> _Document excerpt_:
These stables, which are mostly based in Tokyo’s Ryogoku neighborhood, are where the city’s wrestlers live, eat, sleep and practice on a near daily basis. In recent years, it’s become more common for foreigners to visit the morning practice, which begins at about 5 a.m. and lasts three to four hours.
Not all stables appreciate visitors, however, and none enjoy people showing up unannounced.
Mark Buckton, editor of Sumo Fan Magazine and the sumo columnist for Japan Times, says it’s essential to get a Japanese speaker to call ahead the day before to make sure it’s OK to drop in. You can usually get the hotel concierge to dial in.
“There are around 12 to 15 stables in that area,” explains Buckton. “Some places just don’t want foreign people turning up and some have signs outside on the door in English.”
Unless you can get ringside seats at a tournament, the morning practice at a sumo stadium is the closest you’ll likely get to a sumo wrestler.

> _Supplied material_:
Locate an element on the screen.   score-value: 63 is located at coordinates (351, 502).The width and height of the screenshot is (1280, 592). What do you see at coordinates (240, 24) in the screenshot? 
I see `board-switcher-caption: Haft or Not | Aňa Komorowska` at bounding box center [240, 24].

> _Exercise prompt_: Decide whether each statement agrees with the sumo stable text above, answering yes or no and quoting the deciding words from the text. (a) Morning practice at the stables starts at about 5 a.m. (b) Stables are happy for people to arrive without notice. (c) Buckton puts the number of stables in that area at around 12 to 15.

> _Response box_:
(a) Yes: "begins at about 5 a.m. and lasts three to four hours"
(b) No: "none enjoy people showing up unannounced"
(c) Yes: "There are around 12 to 15 stables in that area"